Harvest

Overview

Harvest is a command-line tool for extracting metadata from PDS4 products (labels). It parses PDS4 files and stores extracted metadata in a "newline delimited JSON" or XML file. The JSON file can be loaded into Elasticsearch by Registry Manager. The XML file can be loaded into Apache Solr by Solr "post" tool or from Solr admin UI.

Harvest executable scripts for Windows (harvest.bat) and Linux / Mac (harvest) are located in bin sub-folder of the installation directory (e.g., /home/pds/harvest/).

To see the basic usage information (shown below) run Harvest without any parameters.

Usage: harvest <options>

Required parameters:
  -c <file>     Harvest configuration file
Optional parameters:
  -f <format>   Output format ('json' or 'xml').

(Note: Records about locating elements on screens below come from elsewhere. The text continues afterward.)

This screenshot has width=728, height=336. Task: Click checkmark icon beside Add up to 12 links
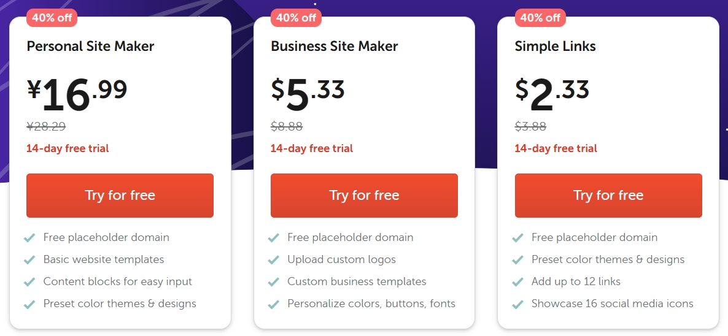point(517,282)
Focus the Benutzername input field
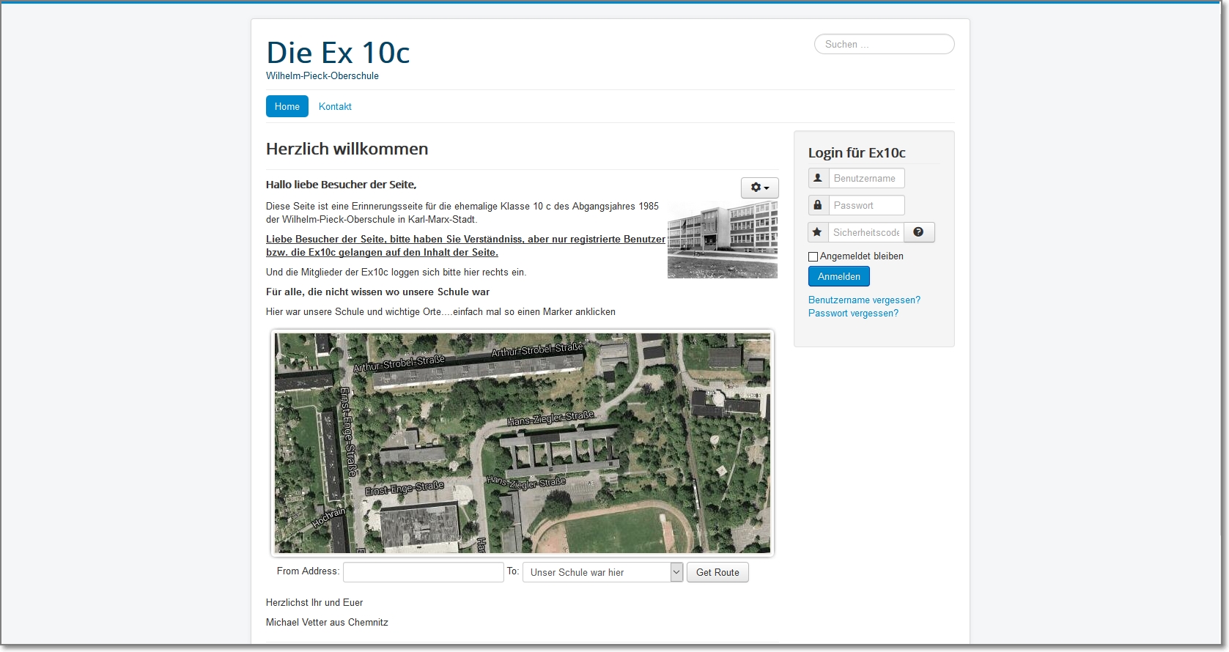The image size is (1229, 652). click(866, 178)
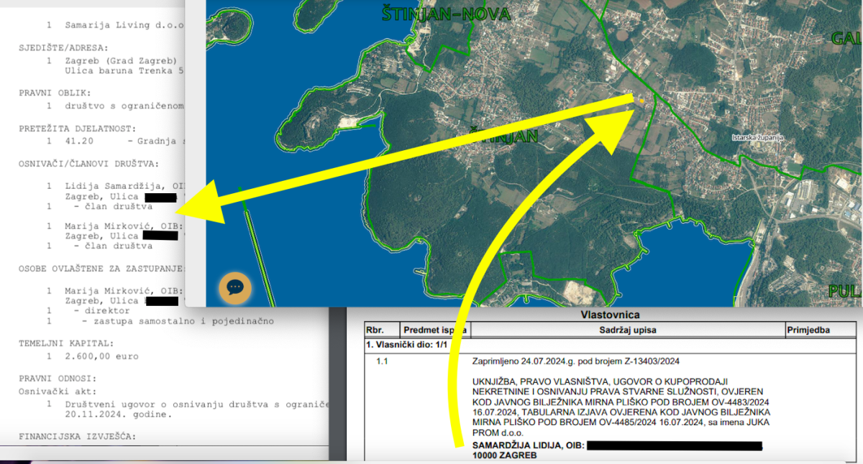Select the Sadržaj upisa column header
The height and width of the screenshot is (464, 863).
click(x=626, y=330)
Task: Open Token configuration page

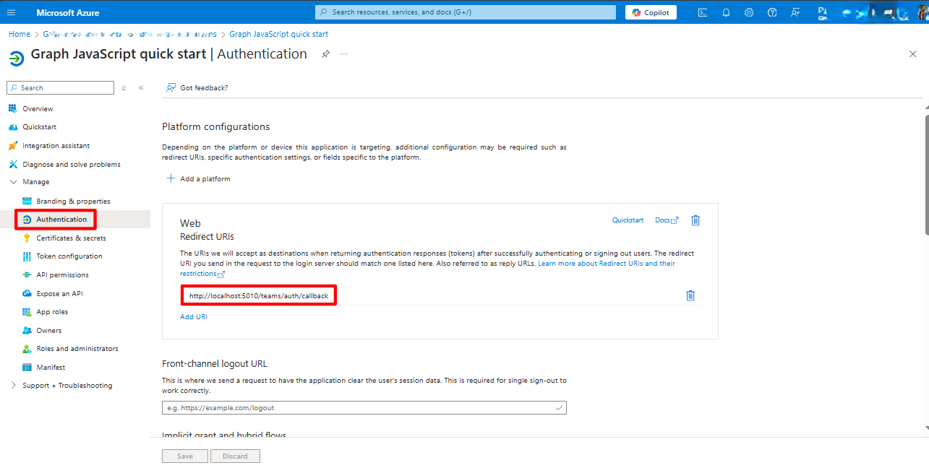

Default is 'json'
  -o <dir>      Output directory. Default is /tmp/harvest/out
  -l <file>     Log file. Default is /tmp/harvest/harvest.log
  -v <level>    Logger verbosity: DEBUG, INFO (default), WARNING, ERROR

Quick Start

To run Harvest you need an XML configuration file. The configuration file has several sections which control which files the Harvest tool will crawl and what data to extract. The ideal configurations for Harvest are either conf/examples/bundles.xml or conf/examples/directories.xml. For each of those, you will want to update the nodeName:

<harvest nodeName="PDS_ATM">
Registry (Elasticsearch) configuration:
<registry url="http://localhost:9200" index="registry" auth="/path/to/auth.cfg" />
The path to the data:
  <directories>
    <path>/data/LADEE/ldex_20161118"</path>
  </directories>
And the URL prefix for the data:
  <fileInfo processDataFiles="true" storeLabels="true">
    <!-- UPDATE with your own local path and base url where pds4 archive are published -->
    <fileRef replacePrefix="/data" with="https://pds-atmospheres.nmsu.edu/" />
  </fileInfo>

If you save this file as /tmp/ladee.cfg and run Harvest

harvest -c /tmp/ladee.cfg

all XML files in /data/LADEE/ldex_20161118 folder and its subfolders will be processed. Leaving the `autogenFields` flag enabled in the configuration will ingest all metadata from the PDS4 labels. Extracted metadata is saved in registry-docs.json file. Default output directory is /tmp/harvest/out/.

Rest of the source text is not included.